_Aim of the exercise_.
Gather, from the data below, each line in which the word "legend" occurs.

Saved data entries
Content starts
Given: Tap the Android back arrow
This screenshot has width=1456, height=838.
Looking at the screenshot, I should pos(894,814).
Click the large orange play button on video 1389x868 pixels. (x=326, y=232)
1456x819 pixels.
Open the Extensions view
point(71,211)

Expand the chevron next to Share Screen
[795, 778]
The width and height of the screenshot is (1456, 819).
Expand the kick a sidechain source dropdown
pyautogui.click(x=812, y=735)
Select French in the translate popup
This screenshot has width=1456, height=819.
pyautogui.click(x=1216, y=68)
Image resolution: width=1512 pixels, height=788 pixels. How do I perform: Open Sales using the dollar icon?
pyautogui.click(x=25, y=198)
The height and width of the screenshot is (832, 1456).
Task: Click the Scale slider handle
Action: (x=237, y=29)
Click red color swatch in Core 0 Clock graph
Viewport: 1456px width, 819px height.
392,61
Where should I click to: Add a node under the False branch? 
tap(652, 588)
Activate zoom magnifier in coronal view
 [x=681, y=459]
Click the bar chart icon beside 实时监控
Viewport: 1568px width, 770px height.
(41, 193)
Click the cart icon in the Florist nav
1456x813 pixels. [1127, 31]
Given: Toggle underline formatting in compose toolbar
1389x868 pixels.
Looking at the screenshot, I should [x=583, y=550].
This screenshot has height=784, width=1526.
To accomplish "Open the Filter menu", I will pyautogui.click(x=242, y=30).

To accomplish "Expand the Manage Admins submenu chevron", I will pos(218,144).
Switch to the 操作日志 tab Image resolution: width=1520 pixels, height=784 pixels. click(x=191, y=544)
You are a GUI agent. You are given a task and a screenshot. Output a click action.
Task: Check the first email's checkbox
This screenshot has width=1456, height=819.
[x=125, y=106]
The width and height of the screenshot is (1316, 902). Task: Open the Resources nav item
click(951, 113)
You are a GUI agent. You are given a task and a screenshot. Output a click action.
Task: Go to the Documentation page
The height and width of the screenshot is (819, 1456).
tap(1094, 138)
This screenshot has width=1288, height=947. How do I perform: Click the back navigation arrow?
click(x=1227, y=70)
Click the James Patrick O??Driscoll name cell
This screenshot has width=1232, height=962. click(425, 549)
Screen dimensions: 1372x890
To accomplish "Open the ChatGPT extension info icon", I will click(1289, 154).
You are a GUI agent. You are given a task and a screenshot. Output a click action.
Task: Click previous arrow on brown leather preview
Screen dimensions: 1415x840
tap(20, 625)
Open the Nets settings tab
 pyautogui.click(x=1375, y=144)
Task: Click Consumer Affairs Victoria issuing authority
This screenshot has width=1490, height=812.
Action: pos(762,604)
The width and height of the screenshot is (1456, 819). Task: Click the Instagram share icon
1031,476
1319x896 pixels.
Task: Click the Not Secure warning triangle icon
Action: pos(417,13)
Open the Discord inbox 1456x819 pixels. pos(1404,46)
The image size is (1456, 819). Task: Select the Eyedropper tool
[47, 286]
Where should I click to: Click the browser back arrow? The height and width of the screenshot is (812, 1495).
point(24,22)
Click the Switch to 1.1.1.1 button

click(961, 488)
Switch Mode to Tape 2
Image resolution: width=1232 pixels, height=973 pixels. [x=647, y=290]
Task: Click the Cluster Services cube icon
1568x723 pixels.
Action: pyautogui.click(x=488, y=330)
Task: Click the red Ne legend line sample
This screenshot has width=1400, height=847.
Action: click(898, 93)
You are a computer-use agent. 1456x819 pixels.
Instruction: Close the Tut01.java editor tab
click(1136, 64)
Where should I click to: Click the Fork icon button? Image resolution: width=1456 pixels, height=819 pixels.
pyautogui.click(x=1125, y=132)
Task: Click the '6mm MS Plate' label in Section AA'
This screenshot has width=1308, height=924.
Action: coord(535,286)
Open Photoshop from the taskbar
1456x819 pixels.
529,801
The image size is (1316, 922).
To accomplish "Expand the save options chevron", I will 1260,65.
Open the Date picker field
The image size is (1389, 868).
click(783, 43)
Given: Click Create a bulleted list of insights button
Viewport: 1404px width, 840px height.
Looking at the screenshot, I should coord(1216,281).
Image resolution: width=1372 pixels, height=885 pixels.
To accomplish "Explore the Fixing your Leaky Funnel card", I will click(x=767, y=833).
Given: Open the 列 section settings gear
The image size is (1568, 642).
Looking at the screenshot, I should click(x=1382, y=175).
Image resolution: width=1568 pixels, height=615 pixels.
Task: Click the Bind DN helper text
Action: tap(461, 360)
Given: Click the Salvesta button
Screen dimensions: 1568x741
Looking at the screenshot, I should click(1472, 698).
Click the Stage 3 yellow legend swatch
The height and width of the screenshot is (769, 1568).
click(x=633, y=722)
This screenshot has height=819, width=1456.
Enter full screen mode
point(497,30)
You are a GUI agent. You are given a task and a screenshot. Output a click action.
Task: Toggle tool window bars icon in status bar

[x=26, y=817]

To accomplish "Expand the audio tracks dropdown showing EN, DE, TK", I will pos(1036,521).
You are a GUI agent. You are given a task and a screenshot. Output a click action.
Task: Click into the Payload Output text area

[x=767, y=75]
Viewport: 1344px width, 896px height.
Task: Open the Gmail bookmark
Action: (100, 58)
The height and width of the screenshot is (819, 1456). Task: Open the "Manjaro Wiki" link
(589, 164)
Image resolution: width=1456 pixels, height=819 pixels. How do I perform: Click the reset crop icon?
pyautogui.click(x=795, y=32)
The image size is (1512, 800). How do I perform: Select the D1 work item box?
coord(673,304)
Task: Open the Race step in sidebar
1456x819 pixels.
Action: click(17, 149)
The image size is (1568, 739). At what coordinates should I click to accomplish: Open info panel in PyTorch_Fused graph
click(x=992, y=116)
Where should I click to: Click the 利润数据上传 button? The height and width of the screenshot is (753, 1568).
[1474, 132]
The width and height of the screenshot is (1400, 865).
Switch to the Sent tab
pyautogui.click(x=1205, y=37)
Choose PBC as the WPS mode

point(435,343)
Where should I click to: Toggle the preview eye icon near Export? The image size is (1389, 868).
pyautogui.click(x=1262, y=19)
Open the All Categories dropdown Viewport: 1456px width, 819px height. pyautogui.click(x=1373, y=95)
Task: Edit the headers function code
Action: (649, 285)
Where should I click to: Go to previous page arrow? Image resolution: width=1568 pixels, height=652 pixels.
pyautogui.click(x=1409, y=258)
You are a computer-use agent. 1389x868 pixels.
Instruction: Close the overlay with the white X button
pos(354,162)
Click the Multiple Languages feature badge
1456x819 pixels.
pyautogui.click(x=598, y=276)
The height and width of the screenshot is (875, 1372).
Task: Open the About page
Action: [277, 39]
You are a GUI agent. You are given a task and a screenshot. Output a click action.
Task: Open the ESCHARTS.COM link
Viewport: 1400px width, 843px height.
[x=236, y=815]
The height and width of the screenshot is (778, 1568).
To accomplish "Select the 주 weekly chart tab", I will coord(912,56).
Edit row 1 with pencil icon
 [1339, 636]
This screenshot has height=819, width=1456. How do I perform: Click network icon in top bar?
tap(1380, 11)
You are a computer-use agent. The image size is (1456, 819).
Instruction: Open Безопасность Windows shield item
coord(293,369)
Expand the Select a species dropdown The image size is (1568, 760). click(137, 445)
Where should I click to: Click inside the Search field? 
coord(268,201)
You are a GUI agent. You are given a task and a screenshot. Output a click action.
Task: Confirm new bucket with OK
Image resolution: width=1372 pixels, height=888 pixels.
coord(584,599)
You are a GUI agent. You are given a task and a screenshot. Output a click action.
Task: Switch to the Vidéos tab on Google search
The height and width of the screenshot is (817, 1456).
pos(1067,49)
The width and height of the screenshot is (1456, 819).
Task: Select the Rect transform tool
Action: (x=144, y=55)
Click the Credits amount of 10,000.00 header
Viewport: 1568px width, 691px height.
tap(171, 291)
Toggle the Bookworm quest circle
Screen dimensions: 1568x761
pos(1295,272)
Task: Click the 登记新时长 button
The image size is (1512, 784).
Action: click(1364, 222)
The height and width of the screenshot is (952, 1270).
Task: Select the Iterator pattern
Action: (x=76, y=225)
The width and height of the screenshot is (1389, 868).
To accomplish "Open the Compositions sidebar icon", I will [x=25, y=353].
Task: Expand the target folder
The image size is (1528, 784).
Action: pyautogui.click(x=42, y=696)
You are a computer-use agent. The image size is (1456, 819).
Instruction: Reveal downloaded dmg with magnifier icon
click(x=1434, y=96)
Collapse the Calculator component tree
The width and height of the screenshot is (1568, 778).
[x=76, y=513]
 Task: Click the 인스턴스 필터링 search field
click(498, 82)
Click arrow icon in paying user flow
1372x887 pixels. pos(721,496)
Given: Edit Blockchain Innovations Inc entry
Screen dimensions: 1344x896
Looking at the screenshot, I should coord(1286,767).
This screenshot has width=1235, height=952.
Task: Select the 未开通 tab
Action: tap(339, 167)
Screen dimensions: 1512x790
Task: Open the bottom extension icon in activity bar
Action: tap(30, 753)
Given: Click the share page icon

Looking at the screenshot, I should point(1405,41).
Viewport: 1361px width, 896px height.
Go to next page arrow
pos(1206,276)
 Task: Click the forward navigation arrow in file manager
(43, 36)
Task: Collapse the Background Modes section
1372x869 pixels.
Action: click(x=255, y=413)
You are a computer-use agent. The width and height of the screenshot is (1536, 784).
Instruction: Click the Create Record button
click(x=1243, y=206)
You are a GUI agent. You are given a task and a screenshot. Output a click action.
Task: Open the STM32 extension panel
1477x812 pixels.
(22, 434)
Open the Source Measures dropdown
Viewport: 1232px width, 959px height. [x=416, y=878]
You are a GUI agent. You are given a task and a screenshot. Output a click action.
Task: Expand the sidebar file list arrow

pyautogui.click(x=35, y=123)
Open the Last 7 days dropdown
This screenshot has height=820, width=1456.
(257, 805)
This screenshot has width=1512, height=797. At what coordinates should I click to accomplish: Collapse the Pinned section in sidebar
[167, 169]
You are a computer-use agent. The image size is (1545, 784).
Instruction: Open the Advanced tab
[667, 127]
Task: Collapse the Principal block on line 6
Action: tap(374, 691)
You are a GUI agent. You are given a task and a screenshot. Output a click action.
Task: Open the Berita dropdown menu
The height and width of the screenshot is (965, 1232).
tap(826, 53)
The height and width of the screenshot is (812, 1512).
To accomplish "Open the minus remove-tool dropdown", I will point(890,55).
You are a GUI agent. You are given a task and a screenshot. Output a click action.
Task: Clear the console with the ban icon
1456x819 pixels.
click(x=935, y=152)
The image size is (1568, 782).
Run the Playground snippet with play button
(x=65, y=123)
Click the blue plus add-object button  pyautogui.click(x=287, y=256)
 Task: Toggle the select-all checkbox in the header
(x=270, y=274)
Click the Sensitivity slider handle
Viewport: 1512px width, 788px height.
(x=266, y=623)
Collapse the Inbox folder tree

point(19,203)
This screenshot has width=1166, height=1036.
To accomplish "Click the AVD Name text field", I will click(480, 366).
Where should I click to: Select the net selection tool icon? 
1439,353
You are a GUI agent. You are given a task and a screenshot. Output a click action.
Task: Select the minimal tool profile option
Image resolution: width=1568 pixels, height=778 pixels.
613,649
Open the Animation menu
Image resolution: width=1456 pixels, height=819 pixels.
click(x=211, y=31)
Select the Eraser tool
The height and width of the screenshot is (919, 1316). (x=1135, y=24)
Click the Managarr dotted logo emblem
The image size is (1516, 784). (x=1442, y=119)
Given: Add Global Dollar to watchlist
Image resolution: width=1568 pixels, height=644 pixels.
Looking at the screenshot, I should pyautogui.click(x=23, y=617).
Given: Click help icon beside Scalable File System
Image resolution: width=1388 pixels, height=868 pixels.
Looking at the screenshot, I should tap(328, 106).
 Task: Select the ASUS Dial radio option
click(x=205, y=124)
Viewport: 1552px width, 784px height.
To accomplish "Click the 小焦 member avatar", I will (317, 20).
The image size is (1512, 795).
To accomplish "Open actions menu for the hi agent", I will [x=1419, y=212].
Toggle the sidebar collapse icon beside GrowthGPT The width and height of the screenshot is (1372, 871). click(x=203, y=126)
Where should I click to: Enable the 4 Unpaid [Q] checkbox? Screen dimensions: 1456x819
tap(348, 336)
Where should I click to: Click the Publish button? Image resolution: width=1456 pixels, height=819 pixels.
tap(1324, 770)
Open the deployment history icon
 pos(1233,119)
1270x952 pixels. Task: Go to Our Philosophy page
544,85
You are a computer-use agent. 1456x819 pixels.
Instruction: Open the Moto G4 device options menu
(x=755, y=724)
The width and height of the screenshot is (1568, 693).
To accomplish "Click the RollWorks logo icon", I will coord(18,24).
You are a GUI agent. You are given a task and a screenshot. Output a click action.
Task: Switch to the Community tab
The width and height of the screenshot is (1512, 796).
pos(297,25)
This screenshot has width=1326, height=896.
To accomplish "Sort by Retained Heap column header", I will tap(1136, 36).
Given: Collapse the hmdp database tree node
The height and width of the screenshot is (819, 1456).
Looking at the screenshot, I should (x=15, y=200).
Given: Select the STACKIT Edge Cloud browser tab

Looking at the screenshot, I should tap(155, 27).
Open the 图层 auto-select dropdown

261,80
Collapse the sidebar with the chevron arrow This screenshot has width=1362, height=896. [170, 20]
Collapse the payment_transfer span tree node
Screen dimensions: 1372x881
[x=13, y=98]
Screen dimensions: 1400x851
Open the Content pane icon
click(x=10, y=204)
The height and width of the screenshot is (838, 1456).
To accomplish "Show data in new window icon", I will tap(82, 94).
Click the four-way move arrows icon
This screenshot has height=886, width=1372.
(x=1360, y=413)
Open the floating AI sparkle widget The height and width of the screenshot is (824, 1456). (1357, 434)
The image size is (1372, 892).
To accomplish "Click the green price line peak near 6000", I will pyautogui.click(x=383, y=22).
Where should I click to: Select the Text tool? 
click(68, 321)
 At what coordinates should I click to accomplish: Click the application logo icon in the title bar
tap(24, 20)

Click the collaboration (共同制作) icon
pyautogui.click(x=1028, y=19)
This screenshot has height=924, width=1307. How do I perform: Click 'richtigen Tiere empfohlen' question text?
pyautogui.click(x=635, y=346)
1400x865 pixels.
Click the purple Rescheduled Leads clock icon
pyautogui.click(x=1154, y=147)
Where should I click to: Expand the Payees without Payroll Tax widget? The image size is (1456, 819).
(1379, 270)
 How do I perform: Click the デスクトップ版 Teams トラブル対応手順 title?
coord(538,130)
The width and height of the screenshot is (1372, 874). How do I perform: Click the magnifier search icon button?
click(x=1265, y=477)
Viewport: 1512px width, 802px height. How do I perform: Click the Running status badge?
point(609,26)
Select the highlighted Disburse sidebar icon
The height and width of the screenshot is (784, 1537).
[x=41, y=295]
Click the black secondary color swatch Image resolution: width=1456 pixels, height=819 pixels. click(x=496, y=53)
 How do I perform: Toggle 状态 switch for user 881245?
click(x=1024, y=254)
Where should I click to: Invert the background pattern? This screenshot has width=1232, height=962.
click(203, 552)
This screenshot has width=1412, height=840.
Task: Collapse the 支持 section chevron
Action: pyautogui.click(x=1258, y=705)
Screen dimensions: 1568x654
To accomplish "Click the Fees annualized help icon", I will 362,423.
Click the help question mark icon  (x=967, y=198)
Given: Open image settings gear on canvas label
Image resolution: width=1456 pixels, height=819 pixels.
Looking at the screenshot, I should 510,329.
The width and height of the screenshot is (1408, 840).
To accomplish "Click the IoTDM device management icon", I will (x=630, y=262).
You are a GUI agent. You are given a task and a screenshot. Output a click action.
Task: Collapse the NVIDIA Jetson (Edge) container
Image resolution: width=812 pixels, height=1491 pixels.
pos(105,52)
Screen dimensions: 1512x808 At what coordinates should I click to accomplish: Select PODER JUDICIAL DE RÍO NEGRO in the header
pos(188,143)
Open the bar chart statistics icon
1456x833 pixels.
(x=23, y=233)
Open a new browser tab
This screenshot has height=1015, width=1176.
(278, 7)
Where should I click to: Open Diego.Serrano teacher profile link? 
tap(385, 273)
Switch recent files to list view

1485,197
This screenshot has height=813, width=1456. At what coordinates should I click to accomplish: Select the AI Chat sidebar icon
Content ends
_Answer section_.
Task: Click the red Ne legend line sample
Click the Stage 3 yellow legend swatch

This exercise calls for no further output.